The number of people who departed from Hong Kong International Airport in the year since the enactment of the security law exceeded the number who arrived by 109,000. In the year through this past March, the value of pension plans canceled by people permanently leaving Hong Kong amounted to 6.6 billion Hong Kong dollars ($847 million), up 27% from the previous 12 months.

"I would guess there was an outflow of about 100,000 people," said Rikkyo University Professor Toru Kurata, "and it's larger in scale compared to the exodus craze following the Tiananmen Square incident [in 1989]. At that time, there were people who who left Hong Kong, driven by uncertainty about the future, but who returned when the dust settled. This time, however, people appear more determined, because there are so many who are leaving with their families."

Although the Hong Kong government does not issue migration statistics, it has previously been estimated. The figures indicate that the number of people who relocated to overseas locations reached some 300,000 between1990 and 1994, the peak period of relocations from the territory following the Tiananmen Square related and before Hong Kong was returned to China. In a separate report, the government estimated that more than 118,000 people subsequently returned to Hong Kong.

Many people are said to have returned with a belief that the "one country, two systems" principle would be adhered to, as the freedom of Hong Kong was maintained after the 1997 handover.

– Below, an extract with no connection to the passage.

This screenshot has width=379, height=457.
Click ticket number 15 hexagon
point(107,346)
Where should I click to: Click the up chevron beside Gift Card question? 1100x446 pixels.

"The peak of emigration will be at the end of this year or next year, as it takes six months to a year for people to get ready to move," the University of Hong Kong's Yip said. "If the increasing emigration trend doesn't continue, the impact on the working population might not be significant. But if it continues, that would become a serious concern."

Signs of change are emerging. Hong Kong's Hospital Authority, which administers public hospitals, revealed that 4.6% of its doctors and 6.5% of its nurses had resigned in the year to the end of June. It said one of the reasons for the resignations was relocation. A local media outlet has reported that a veteran doctor who specialized in sophisticated heart surgery at a children's hospital has decided to move out of Hong Kong, sparking concerns that patient care might be affected.

According to a survey by Comptify Analytics, a private human resources consultancy, 41% of Hong Kong's key companies said the percentage of employees resigning increased in the first half of this year compared to the period a year earlier.

In a report on financial services workers issued earlier this month, Hong Kong's Financial Services Development Council said there were moves by families to relocate seeking better health care and education for their children. The dreaded drain of highly skilled workers is becoming a reality.

Historically, Hong Kong's development was supported by people fleeing confusion on the mainland, including the Cultural Revolution in the 1960s and 1970s. A rapidly changing city where people come and go constantly, Hong Kong was sometimes described as a "borrowed place." But the people currently moving out are those who grew up in Hong Kong and consider it their hometown.